--- Work instruction ---
Return, exactly as written, every line from the first line of the data below through the line that contains "You are a computer-use agent. The width".

---- Materials provided

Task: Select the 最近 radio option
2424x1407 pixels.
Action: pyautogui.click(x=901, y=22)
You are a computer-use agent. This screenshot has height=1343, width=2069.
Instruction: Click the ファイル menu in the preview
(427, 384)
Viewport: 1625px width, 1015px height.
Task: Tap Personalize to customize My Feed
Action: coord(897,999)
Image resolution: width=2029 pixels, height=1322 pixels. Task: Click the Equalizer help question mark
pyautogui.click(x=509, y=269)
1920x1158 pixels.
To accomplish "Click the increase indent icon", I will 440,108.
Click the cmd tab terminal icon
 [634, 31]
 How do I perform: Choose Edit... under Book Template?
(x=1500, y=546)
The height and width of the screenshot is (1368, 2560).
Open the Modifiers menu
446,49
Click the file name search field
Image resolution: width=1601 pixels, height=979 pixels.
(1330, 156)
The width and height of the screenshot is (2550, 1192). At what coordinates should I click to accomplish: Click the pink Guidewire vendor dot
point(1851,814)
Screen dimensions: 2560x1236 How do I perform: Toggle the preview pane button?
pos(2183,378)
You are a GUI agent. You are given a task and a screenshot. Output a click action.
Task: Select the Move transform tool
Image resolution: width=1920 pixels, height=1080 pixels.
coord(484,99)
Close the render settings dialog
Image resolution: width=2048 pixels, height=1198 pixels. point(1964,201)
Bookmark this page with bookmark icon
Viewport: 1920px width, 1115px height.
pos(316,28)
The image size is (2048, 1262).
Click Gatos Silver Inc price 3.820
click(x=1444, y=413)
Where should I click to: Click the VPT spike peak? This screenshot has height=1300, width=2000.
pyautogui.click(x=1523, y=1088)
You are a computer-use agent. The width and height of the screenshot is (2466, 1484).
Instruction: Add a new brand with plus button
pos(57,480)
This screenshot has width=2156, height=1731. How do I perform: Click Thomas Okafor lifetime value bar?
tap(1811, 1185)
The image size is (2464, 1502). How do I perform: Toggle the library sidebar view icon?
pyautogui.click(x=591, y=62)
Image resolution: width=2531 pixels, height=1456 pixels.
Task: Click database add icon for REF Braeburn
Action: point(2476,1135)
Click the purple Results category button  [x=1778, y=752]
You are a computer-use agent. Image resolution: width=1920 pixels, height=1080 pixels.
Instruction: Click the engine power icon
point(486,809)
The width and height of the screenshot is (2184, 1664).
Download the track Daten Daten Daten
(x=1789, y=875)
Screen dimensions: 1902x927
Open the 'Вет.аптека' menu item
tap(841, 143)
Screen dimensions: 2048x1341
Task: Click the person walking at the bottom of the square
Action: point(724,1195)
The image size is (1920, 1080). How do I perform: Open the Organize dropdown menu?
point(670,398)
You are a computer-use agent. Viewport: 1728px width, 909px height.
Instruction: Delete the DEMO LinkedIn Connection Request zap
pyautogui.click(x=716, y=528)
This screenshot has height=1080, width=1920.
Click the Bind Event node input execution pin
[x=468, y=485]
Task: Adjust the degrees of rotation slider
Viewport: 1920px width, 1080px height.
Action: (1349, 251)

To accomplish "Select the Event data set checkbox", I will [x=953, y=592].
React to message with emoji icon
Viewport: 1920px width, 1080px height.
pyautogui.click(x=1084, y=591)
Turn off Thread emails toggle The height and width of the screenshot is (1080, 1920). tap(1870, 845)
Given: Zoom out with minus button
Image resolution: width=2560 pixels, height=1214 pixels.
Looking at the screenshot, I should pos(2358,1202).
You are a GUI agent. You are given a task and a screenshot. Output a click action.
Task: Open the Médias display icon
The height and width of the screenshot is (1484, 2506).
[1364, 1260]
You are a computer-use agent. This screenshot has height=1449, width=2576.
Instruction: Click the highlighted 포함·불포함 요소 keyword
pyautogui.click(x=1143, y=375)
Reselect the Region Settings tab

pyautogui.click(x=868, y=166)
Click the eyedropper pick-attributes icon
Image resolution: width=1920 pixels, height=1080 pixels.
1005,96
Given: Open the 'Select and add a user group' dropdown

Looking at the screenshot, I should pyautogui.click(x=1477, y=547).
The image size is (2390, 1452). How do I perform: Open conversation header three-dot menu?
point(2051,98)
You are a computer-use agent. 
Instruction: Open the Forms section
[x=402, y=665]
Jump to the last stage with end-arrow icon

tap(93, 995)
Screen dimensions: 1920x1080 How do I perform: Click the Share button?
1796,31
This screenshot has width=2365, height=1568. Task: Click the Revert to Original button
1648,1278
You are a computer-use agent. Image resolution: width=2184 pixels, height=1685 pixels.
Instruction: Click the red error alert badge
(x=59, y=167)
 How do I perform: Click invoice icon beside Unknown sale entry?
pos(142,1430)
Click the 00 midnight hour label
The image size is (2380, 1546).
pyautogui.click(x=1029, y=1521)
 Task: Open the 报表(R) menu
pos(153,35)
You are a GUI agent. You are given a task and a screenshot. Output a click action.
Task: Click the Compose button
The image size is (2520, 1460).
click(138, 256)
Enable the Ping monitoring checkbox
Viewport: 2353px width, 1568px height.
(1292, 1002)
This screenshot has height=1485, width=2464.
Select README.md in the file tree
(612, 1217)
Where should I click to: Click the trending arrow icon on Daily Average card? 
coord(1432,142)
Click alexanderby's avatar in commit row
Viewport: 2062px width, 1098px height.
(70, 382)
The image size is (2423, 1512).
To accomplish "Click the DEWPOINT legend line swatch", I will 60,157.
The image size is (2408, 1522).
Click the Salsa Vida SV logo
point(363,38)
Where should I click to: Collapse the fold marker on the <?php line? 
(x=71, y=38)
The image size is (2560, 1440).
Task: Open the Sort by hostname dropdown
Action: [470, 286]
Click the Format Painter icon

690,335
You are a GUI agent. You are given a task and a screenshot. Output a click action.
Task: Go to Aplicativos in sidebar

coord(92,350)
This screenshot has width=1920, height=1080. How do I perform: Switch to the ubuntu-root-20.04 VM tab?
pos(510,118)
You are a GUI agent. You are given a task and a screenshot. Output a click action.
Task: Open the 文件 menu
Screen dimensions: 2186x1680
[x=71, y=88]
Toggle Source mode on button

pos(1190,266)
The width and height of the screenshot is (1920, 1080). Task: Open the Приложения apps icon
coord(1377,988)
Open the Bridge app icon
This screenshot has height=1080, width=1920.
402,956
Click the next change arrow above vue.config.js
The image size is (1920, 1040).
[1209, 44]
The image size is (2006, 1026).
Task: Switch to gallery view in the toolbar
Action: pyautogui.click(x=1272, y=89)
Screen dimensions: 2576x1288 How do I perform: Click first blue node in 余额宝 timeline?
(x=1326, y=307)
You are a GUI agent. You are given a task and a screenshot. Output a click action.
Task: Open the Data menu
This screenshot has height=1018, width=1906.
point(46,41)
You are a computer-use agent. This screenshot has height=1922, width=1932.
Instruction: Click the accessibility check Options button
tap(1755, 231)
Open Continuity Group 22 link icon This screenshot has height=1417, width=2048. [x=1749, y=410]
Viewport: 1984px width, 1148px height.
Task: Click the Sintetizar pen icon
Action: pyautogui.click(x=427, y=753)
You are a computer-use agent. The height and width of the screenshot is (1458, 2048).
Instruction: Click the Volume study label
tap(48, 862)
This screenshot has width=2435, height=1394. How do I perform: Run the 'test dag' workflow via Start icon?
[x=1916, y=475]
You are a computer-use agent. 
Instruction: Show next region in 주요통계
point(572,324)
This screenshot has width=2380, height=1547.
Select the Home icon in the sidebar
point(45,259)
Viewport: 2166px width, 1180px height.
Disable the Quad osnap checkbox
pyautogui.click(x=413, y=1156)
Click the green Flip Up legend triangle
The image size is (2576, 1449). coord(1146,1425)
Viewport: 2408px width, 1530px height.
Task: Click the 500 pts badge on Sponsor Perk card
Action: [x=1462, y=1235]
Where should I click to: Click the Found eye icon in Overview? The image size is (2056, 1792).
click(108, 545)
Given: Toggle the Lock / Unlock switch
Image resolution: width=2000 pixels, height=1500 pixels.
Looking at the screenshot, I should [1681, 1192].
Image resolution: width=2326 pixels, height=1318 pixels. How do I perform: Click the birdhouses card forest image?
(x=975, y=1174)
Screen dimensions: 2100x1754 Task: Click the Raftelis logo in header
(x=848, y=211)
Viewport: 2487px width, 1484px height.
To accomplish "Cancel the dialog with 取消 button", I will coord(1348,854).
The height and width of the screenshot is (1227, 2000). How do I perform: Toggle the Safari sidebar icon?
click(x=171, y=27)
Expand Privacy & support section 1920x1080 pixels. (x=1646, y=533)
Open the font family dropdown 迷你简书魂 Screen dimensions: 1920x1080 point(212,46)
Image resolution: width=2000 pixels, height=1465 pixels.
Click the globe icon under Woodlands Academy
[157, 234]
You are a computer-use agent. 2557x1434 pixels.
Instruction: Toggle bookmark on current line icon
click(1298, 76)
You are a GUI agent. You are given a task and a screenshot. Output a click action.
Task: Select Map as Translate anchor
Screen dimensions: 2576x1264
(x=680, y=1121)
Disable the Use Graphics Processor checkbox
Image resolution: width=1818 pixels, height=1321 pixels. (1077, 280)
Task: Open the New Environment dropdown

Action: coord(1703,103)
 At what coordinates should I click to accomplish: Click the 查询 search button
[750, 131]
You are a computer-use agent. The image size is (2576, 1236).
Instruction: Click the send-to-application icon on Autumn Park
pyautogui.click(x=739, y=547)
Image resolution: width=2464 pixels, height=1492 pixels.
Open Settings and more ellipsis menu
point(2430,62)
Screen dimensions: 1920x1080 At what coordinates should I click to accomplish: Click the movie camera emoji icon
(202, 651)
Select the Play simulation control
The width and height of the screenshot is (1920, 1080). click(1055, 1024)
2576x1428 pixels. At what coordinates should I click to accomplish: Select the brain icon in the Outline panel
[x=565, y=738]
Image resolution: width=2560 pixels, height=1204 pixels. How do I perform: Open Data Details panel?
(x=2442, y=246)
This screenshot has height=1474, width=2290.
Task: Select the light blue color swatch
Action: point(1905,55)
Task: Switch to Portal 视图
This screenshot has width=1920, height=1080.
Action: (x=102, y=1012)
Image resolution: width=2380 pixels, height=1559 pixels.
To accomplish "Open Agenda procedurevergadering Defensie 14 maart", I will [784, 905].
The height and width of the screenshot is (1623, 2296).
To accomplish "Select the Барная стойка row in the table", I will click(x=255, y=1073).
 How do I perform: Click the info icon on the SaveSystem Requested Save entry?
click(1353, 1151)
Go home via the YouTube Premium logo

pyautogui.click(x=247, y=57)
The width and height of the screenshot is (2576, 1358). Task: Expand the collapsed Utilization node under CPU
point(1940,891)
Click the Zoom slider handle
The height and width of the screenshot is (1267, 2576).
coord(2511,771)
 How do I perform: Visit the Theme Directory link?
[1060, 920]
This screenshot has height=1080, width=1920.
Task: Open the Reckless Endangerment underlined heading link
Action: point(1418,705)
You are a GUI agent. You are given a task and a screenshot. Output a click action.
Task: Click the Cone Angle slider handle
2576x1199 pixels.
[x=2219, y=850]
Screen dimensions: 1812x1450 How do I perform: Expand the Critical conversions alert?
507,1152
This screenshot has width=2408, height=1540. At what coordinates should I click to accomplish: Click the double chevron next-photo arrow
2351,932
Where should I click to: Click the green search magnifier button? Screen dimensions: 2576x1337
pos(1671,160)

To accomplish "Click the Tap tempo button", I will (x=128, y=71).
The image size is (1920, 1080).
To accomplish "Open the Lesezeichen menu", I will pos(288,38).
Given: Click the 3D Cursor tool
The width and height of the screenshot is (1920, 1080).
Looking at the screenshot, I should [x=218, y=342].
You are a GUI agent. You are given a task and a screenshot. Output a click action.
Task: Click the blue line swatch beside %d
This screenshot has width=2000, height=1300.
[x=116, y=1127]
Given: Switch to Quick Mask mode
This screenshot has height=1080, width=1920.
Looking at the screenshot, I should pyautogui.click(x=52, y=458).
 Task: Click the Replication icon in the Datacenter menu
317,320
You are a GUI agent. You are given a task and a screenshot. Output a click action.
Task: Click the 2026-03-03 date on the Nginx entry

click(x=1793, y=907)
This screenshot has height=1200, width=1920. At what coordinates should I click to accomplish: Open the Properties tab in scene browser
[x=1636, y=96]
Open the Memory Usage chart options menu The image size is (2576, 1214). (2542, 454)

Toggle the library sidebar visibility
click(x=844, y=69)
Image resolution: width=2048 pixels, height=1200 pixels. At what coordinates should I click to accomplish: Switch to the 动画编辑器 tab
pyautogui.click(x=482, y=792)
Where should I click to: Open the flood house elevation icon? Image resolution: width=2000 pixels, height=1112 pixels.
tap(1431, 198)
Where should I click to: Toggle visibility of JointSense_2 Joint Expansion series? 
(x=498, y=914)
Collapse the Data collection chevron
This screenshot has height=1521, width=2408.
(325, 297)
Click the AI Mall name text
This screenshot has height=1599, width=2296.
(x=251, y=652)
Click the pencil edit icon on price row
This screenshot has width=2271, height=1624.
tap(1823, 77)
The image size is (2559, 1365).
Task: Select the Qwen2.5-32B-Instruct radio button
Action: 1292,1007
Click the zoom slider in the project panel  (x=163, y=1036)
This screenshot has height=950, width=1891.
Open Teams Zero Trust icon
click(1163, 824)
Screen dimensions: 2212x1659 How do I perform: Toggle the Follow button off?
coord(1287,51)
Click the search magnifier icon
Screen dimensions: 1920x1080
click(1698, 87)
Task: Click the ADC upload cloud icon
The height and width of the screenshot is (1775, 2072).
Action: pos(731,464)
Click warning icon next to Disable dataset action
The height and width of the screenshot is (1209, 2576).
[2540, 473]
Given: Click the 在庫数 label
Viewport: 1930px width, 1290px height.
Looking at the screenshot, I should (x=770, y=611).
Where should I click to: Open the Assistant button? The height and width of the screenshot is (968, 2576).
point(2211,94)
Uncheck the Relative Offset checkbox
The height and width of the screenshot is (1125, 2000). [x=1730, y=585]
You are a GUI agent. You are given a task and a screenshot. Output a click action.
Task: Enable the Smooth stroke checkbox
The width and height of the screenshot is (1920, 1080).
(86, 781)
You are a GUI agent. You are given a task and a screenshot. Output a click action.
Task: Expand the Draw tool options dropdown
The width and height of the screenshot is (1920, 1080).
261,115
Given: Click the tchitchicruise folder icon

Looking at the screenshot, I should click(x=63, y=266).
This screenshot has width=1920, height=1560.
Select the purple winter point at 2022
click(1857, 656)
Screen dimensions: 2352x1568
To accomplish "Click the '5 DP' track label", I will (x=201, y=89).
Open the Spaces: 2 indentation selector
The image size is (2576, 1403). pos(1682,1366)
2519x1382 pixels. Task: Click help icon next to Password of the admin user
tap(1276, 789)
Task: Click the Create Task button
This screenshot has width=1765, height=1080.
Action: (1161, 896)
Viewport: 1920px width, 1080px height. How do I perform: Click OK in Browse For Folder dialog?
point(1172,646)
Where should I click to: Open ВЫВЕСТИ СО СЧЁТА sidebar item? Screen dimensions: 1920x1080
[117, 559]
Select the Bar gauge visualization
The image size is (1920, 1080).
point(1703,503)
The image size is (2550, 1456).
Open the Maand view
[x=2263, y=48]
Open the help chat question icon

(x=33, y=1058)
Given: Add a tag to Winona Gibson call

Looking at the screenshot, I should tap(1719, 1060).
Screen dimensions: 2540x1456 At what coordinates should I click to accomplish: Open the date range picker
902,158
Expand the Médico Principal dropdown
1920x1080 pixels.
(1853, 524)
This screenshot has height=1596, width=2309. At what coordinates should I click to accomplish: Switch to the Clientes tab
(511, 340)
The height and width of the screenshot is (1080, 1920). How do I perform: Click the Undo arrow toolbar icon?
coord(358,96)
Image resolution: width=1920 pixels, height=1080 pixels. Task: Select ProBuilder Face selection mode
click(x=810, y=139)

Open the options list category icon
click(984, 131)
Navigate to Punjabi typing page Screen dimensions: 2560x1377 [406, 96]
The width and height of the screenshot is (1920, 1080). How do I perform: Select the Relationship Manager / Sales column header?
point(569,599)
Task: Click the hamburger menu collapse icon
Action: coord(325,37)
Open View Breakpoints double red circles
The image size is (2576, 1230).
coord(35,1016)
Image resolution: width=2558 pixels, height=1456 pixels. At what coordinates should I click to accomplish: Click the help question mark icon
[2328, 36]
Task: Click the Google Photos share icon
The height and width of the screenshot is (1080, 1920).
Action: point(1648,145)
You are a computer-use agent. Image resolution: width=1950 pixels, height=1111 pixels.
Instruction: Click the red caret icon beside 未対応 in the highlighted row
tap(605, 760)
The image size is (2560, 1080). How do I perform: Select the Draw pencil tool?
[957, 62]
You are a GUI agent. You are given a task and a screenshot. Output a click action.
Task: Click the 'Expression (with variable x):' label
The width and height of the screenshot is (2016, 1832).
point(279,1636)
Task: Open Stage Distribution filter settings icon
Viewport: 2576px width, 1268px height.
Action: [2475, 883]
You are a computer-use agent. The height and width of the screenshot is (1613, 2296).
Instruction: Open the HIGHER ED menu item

--------

--- Your solution ---
Task: Select the 最近 radio option
2424x1407 pixels.
Action: pyautogui.click(x=901, y=22)
You are a computer-use agent. This screenshot has height=1343, width=2069.
Instruction: Click the ファイル menu in the preview
(427, 384)
Viewport: 1625px width, 1015px height.
Task: Tap Personalize to customize My Feed
Action: coord(897,999)
Image resolution: width=2029 pixels, height=1322 pixels. Task: Click the Equalizer help question mark
pyautogui.click(x=509, y=269)
1920x1158 pixels.
To accomplish "Click the increase indent icon", I will 440,108.
Click the cmd tab terminal icon
 [634, 31]
 How do I perform: Choose Edit... under Book Template?
(x=1500, y=546)
The height and width of the screenshot is (1368, 2560).
Open the Modifiers menu
446,49
Click the file name search field
Image resolution: width=1601 pixels, height=979 pixels.
(1330, 156)
The width and height of the screenshot is (2550, 1192). At what coordinates should I click to accomplish: Click the pink Guidewire vendor dot
point(1851,814)
Screen dimensions: 2560x1236 How do I perform: Toggle the preview pane button?
pos(2183,378)
You are a GUI agent. You are given a task and a screenshot. Output a click action.
Task: Select the Move transform tool
Image resolution: width=1920 pixels, height=1080 pixels.
coord(484,99)
Close the render settings dialog
Image resolution: width=2048 pixels, height=1198 pixels. point(1964,201)
Bookmark this page with bookmark icon
Viewport: 1920px width, 1115px height.
pos(316,28)
The image size is (2048, 1262).
Click Gatos Silver Inc price 3.820
click(x=1444, y=413)
Where should I click to: Click the VPT spike peak? This screenshot has height=1300, width=2000.
pyautogui.click(x=1523, y=1088)
You are a computer-use agent. The width and height of the screenshot is (2466, 1484).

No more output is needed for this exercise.